As crop prospects in other major wheat exporting countries were trimmed, a tour of the northern Plains hard red spring wheat crop organized by the Wheat Quality Council and conducted July 23-26 “found a North Dakota crop that was much smaller than what the market was expecting,” Meyers noted. The tour forecast for the average spring wheat yield was 41.1 bushels per acre versus the USDA’s initial forecasts at 47.6 bushels per acre. The sobering assessment of the spring wheat crop’s potential gave a further impetus to what had developed into a full-blown rally in wheat futures.

On Aug. 2, wheat futures spiked on ideas Ukraine planned to restrict milling wheat exports. A spokesman for the Ukrainian agriculture ministry quickly asserted there was no plan to limit exports, and futures drew back from their session highs. But the rumor and the market’s reaction revealed just how combustible wheat futures have become.

Both Russian and Ukrainian governments have proved willing to intervene in the wheat market should they deem it necessary. Russia and Ukraine halted wheat exports in 2010-11 because of crop shortfalls in 2010. And restrictions in the form of higher export taxes have been imposed from time to time.

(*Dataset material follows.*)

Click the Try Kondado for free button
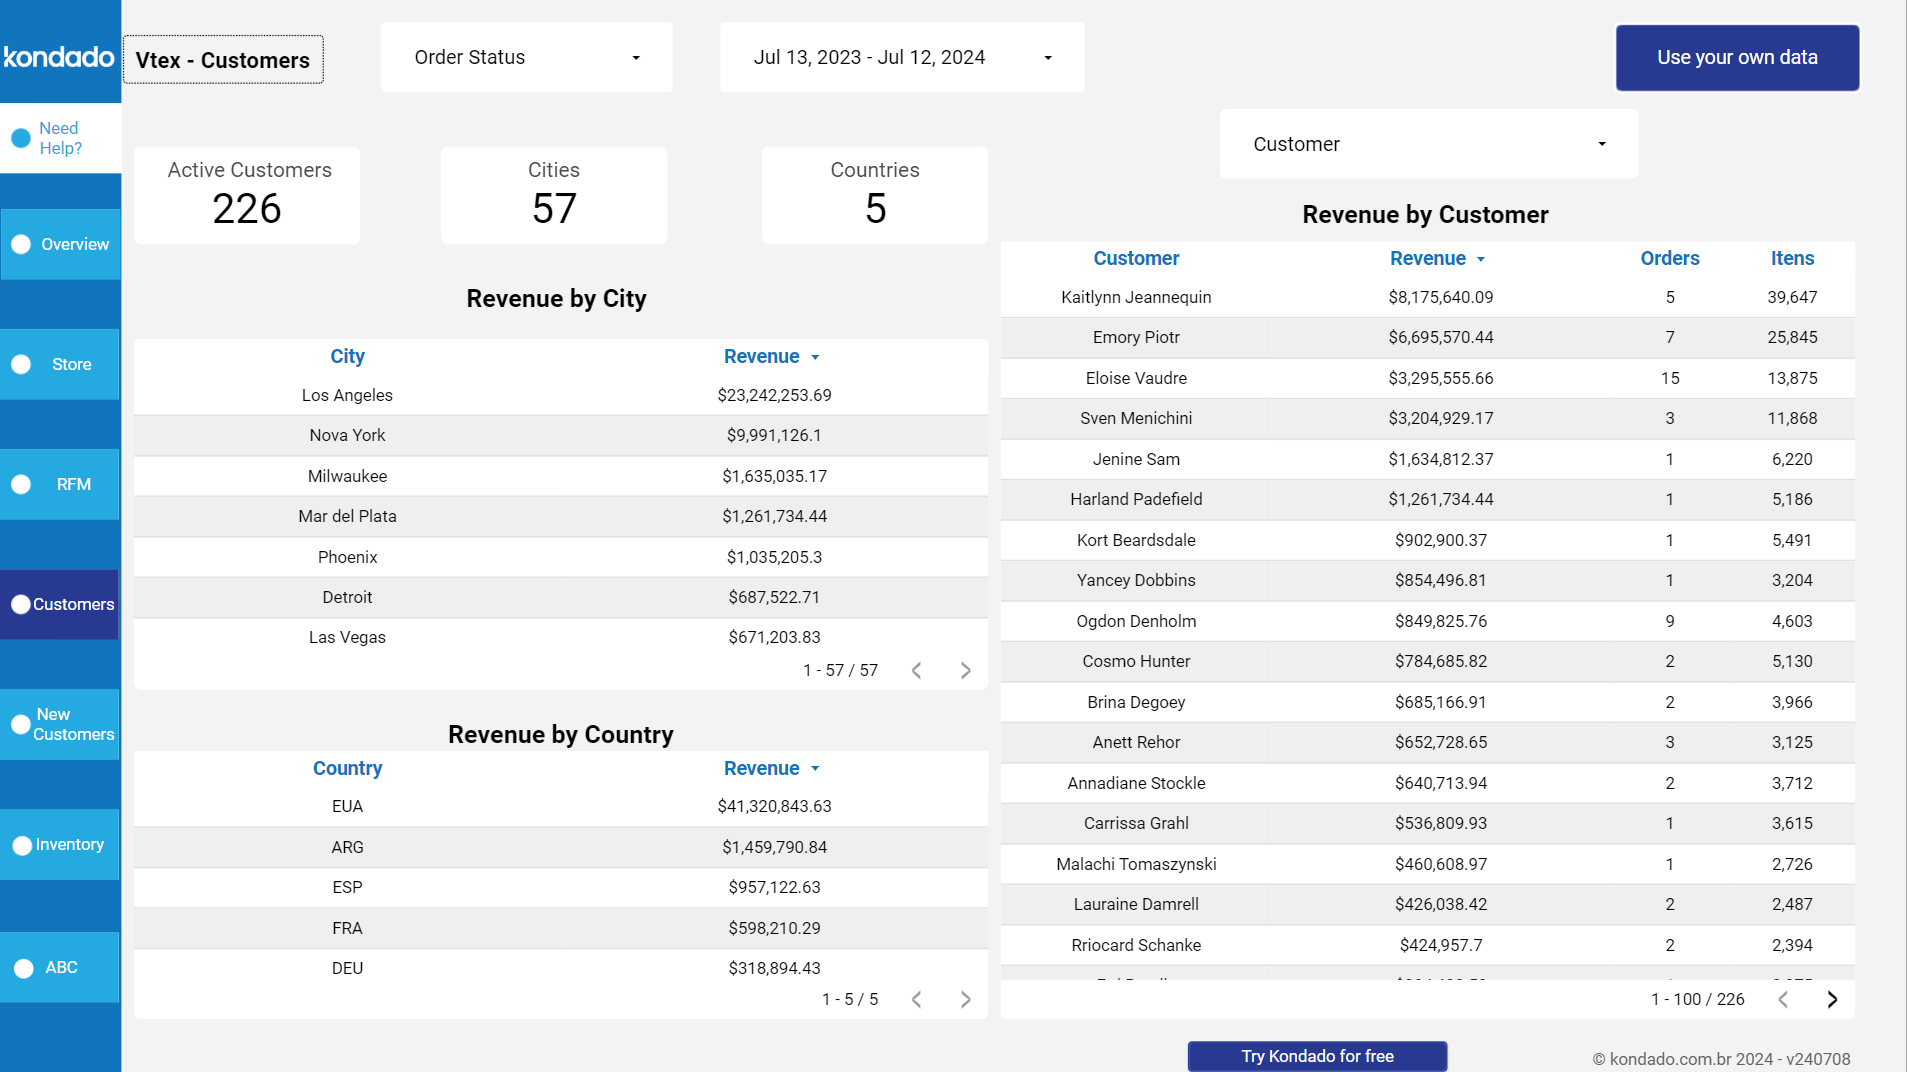The width and height of the screenshot is (1907, 1072). pos(1316,1055)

Meyers pointed to recent estimates suggesting the Ukraine crop might in fact be larger than the market was expecting.

“If the crop is larger, Ukraine is unlikely to restrict exports,” he said. “At any rate, I would say a full-blown restriction on exports is unlikely. The same is true for Russia, whose crop is smaller than last year but not a disaster as when they last halted exports (2010-11). And even Russia found out it’s hard to win back customers when you halt exports and cancel signed contracts.”

Meyers said to remain the world’s largest wheat exporter, it was important for Russia to maintain a reputation for being a reliable supplier.

Freed pointed out some analysts believed wheat futures may continue to rise.

“Funds are now long 43,000 contracts in Chicago wheat futures,” he said. “Their record long is 81,000 contracts, so there is room to increase their long positions.”

But much will hinge on harvest results across the Northern Hemisphere.

“I believe that what happens in Russia is the most important driver for our wheat futures,” Freed added. If there were no drought in Russia, wheat futures would not have climbed to their current levels.

A question the market will have to grapple with is whether it may have overreacted to the upside in the current rally, but that won’t become evident until harvest results are in, Meyers agreed. He added even if the 2019 U.S. wheat carryover forecast were to be reduced to around 850 million bushels, that would reflect a still ample supply and not seem to justify futures approaching $6 a bushel (basis Kansas City and Chicago wheat futures).

Looking ahead, the wheat futures rally combined with the trade war with China may encourage producers to plant more wheat acres and fewer soybean acres for harvest next year, Freed and Meyers said. Winter wheat planting typically begins in September.